### THE PROBLEM
Extract every line of the records below word for word, leaving out the pictures.

═══ STORED RECORDS

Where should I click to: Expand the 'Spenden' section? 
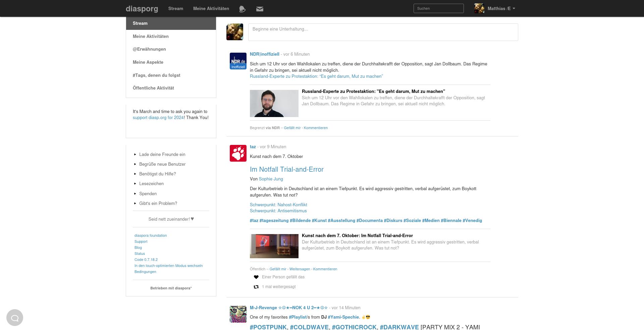coord(148,194)
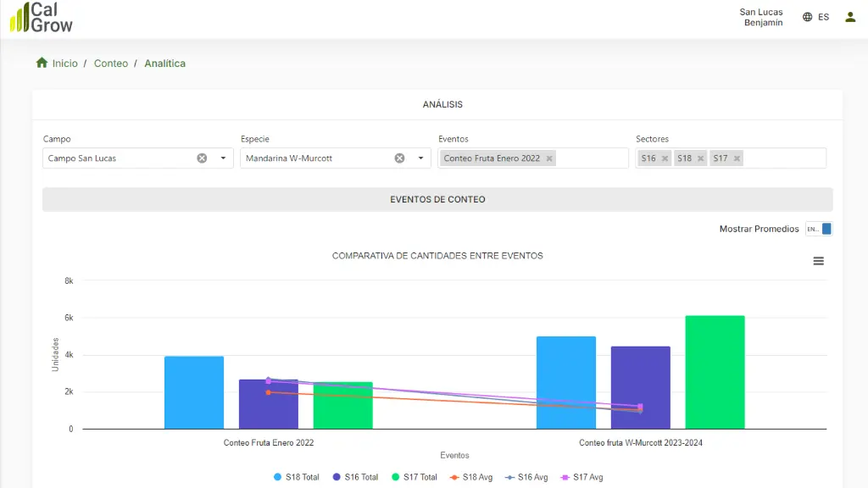Toggle S17 Avg series in legend
Viewport: 868px width, 488px height.
581,477
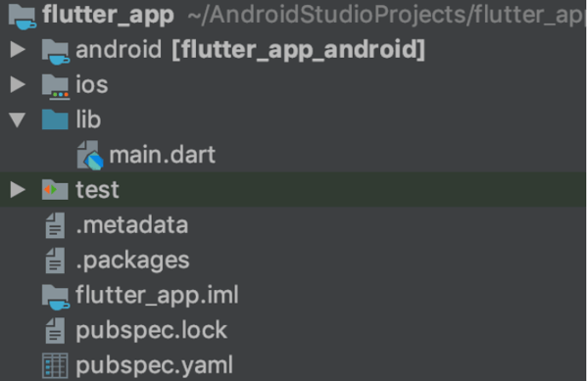Select the flutter_app root project name
The width and height of the screenshot is (588, 381).
[x=108, y=16]
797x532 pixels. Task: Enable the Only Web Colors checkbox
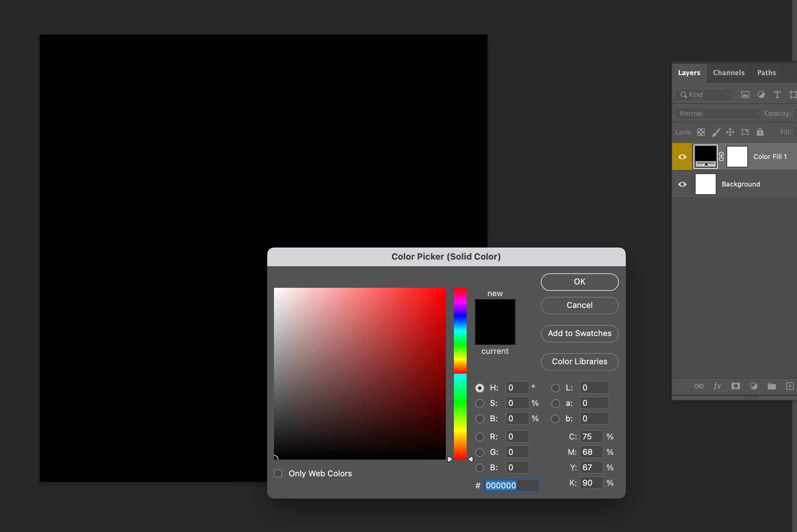coord(278,473)
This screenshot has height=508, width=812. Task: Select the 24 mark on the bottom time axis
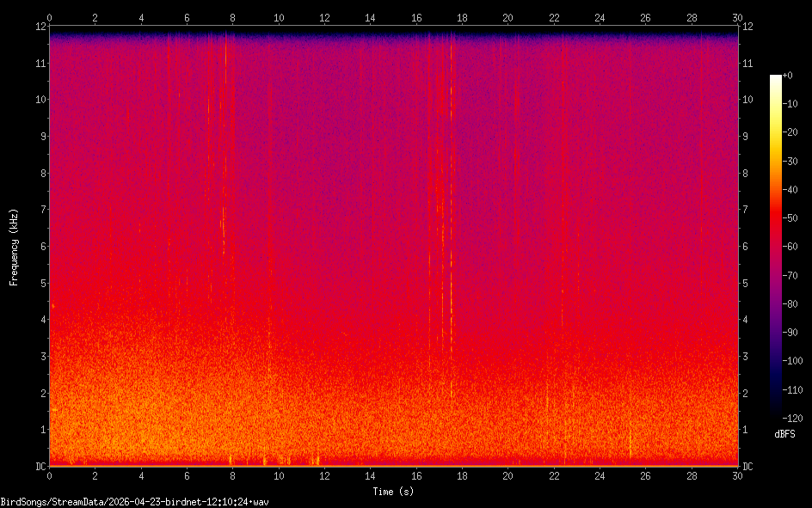tap(600, 475)
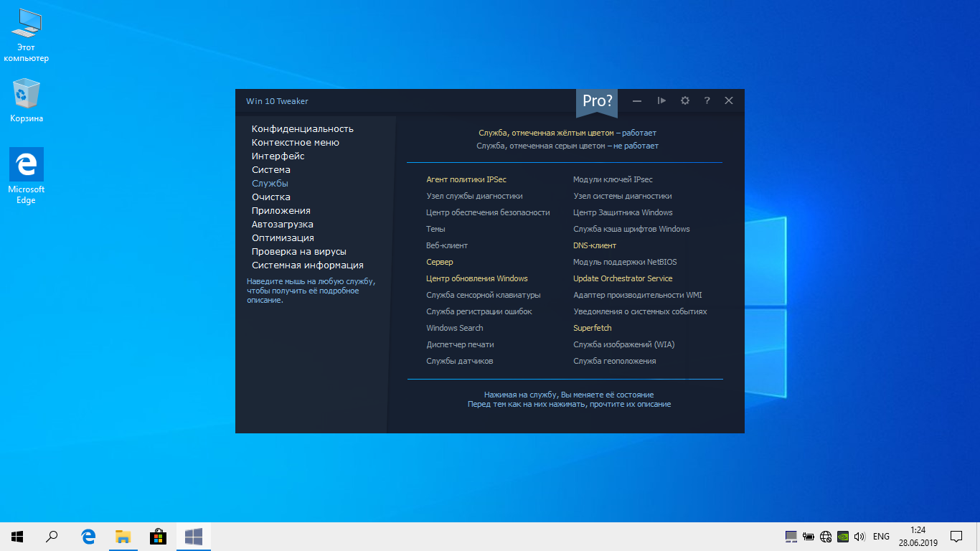
Task: Click the Pro? banner badge
Action: 597,102
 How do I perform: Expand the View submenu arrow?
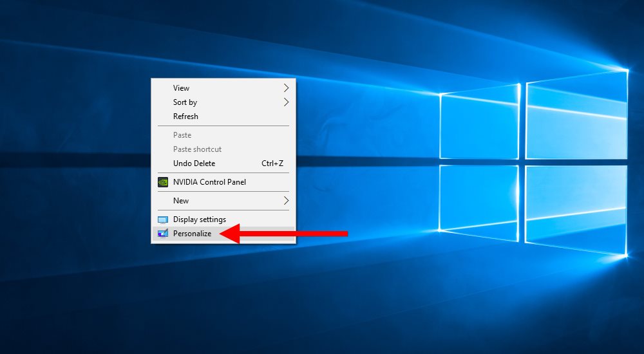pyautogui.click(x=287, y=88)
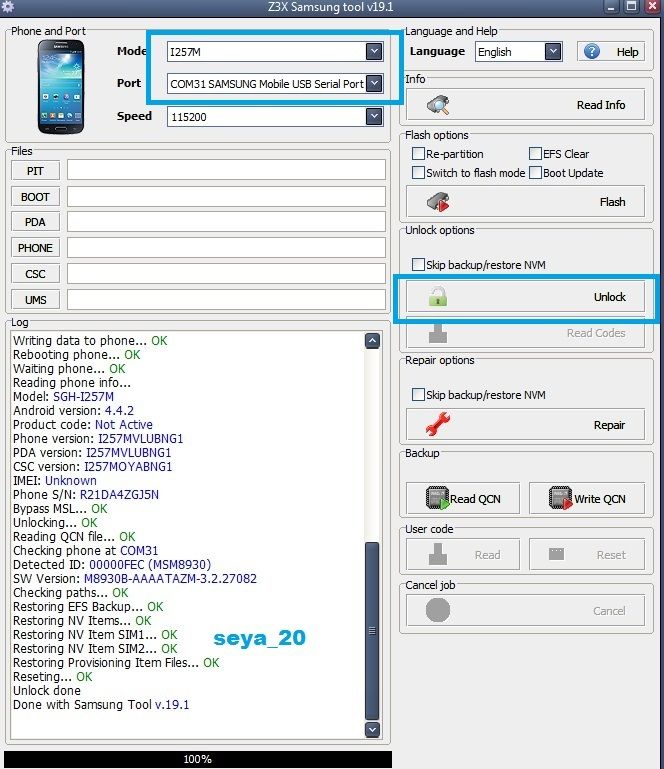Click the green padlock Unlock icon
The width and height of the screenshot is (664, 769).
438,297
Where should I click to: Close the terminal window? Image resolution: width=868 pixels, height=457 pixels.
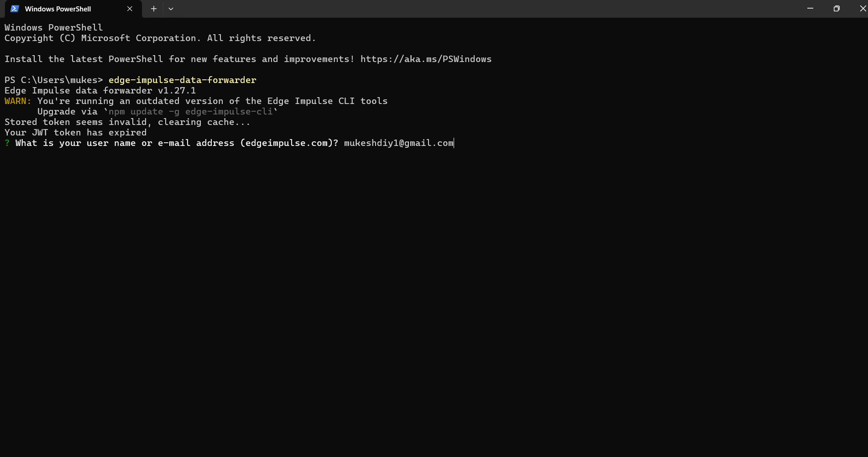[862, 9]
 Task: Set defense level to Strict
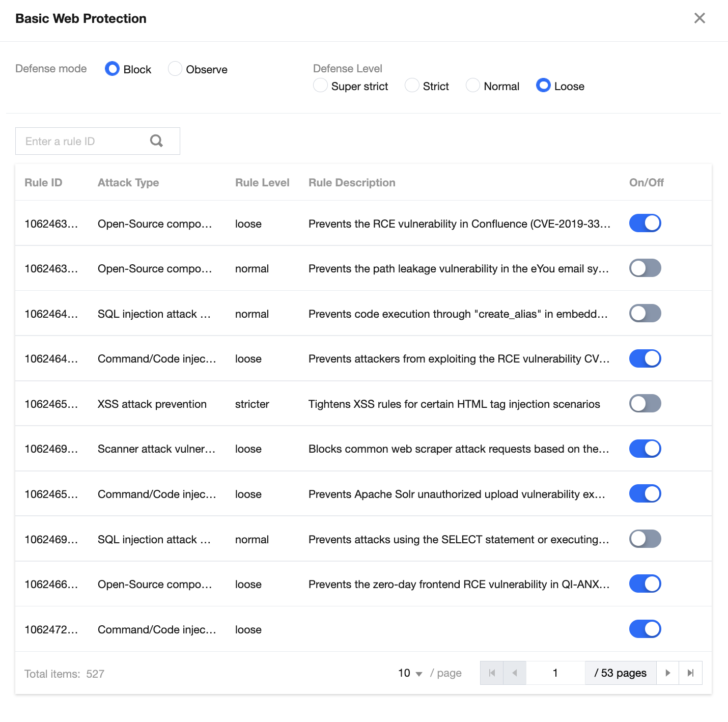(x=412, y=86)
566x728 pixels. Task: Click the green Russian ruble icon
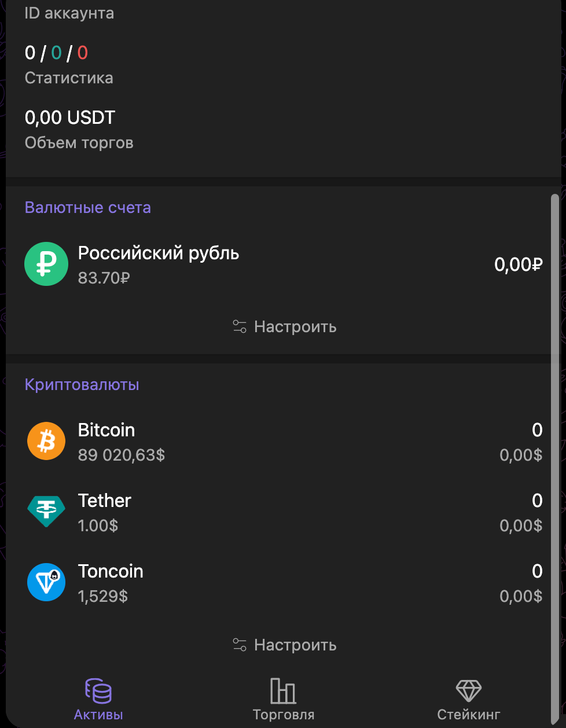pyautogui.click(x=46, y=264)
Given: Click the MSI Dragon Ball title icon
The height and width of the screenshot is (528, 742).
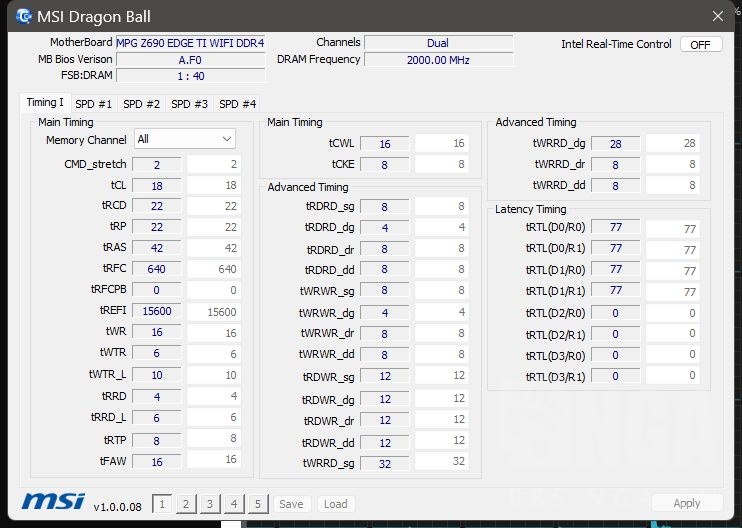Looking at the screenshot, I should pyautogui.click(x=23, y=17).
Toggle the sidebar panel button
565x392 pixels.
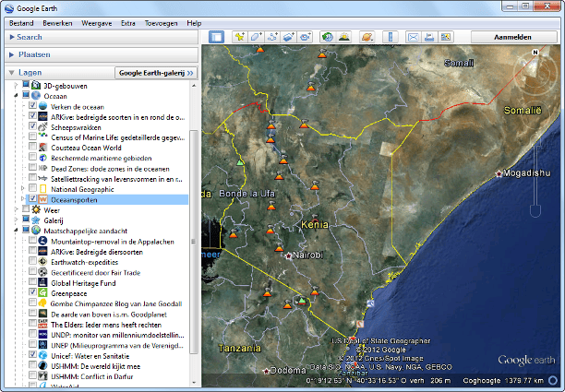[217, 37]
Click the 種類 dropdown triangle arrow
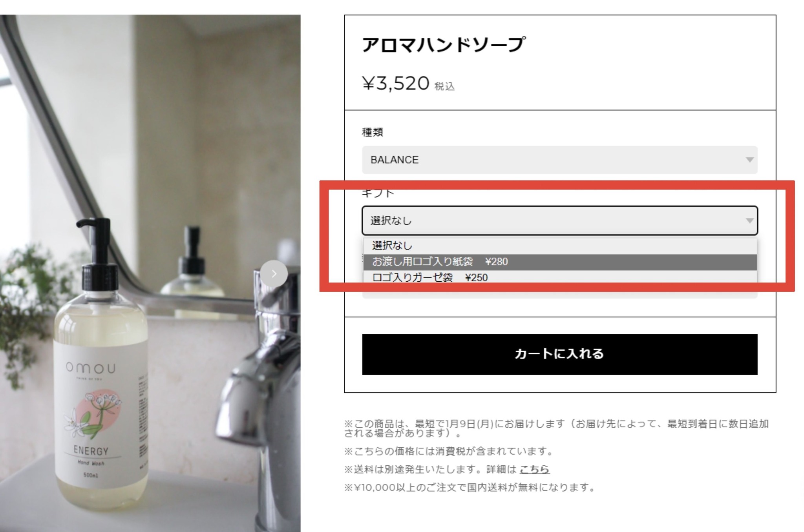 pyautogui.click(x=749, y=160)
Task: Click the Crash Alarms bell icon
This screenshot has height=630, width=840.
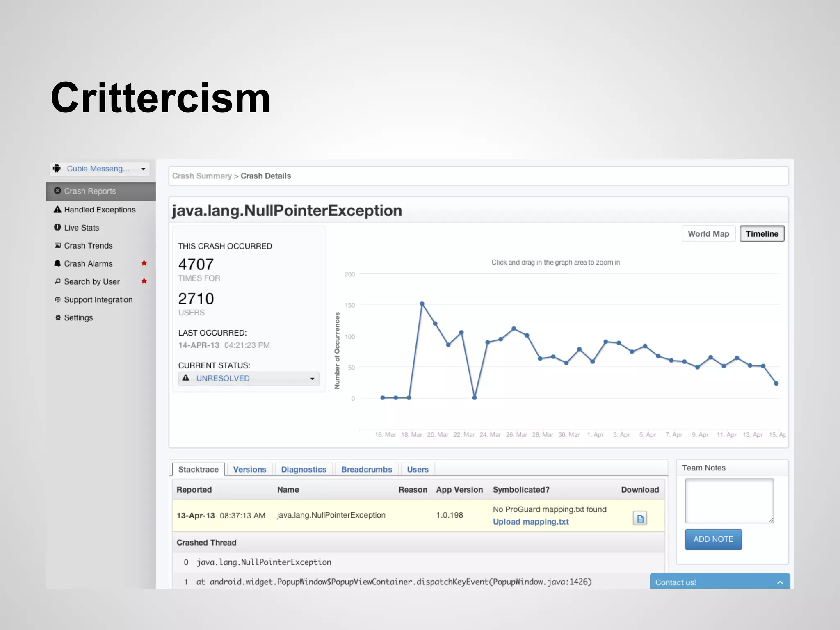Action: [57, 263]
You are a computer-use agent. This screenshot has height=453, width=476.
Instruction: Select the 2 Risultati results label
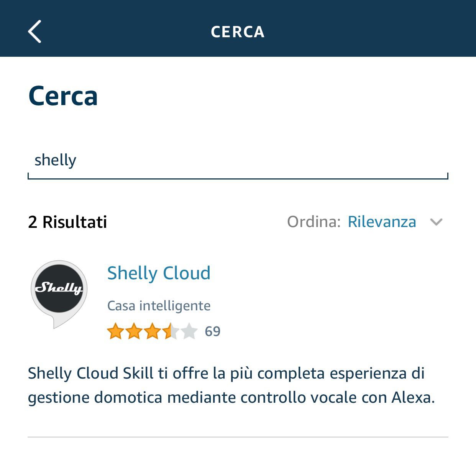click(x=67, y=222)
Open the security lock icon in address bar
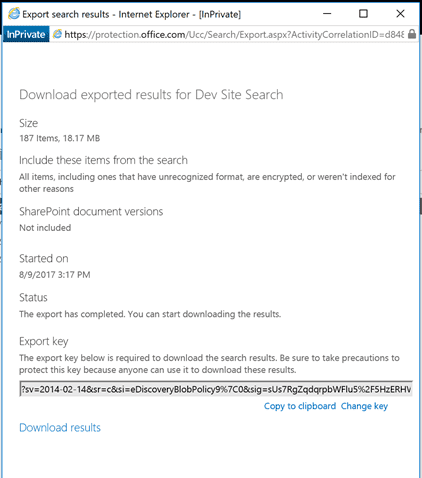The width and height of the screenshot is (422, 478). point(412,34)
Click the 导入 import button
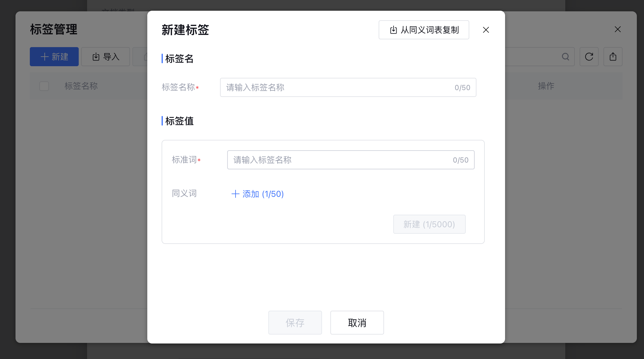Viewport: 644px width, 359px height. (106, 57)

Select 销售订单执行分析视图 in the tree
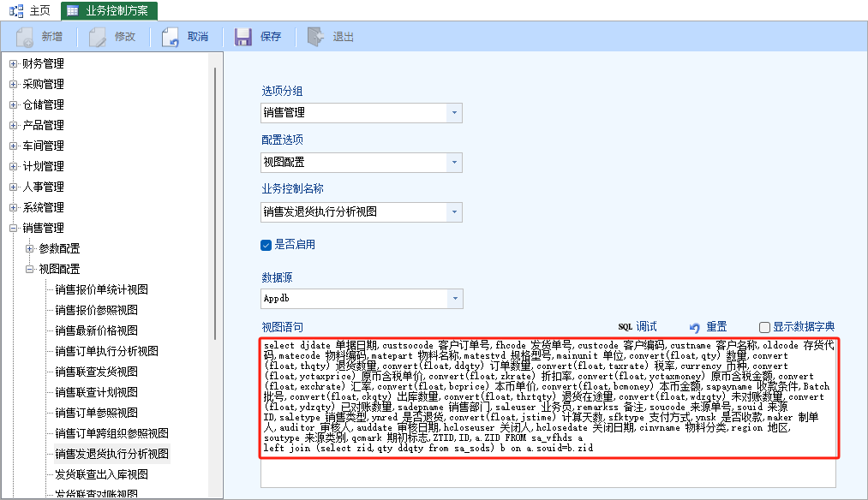coord(106,351)
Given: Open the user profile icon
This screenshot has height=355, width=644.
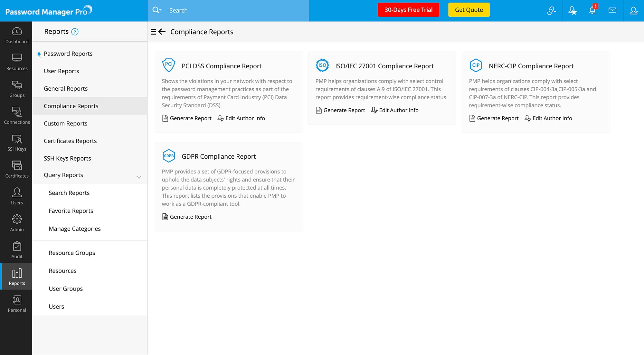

══════

### THE ANSWER
Where should I click to: Expand the 'Spenden' section? 
coord(148,194)
Toggle S17 Avg series in legend
Viewport: 868px width, 488px height.
581,477
Select the flutter_app root project name
The width and height of the screenshot is (588, 381).
[x=108, y=16]
797x532 pixels. Task: Enable the Only Web Colors checkbox
coord(278,473)
This screenshot has height=508, width=812. Task: Select the 24 mark on the bottom time axis
tap(600, 475)
Task: Click the Pro? banner badge
Action: 597,102
 How do I perform: Expand the View submenu arrow?
pyautogui.click(x=287, y=88)
Click the green padlock Unlock icon
The width and height of the screenshot is (664, 769).
438,297
Where should I click to: Close the terminal window? Image resolution: width=868 pixels, height=457 pixels.
[862, 9]
 Task: Set defense level to Strict
(x=412, y=86)
566x728 pixels. Task: Click the green Russian ruble icon
pyautogui.click(x=46, y=264)
Given: Click the MSI Dragon Ball title icon
The height and width of the screenshot is (528, 742).
Looking at the screenshot, I should pyautogui.click(x=23, y=17).
Toggle the sidebar panel button
565x392 pixels.
[217, 37]
Click the 種類 dropdown triangle arrow
 pyautogui.click(x=749, y=160)
Task: Click the Crash Alarms bell icon
This screenshot has height=630, width=840.
Action: [57, 263]
You are a computer-use agent. This screenshot has height=453, width=476.
Instruction: Select the 2 Risultati results label
click(x=67, y=222)
Open the security lock icon in address bar
The width and height of the screenshot is (422, 478). point(412,34)
Click the 导入 import button
Viewport: 644px width, 359px height. (106, 57)

Select 销售订单执行分析视图 in the tree
coord(106,351)
Given: Open the user profile icon
This screenshot has height=355, width=644.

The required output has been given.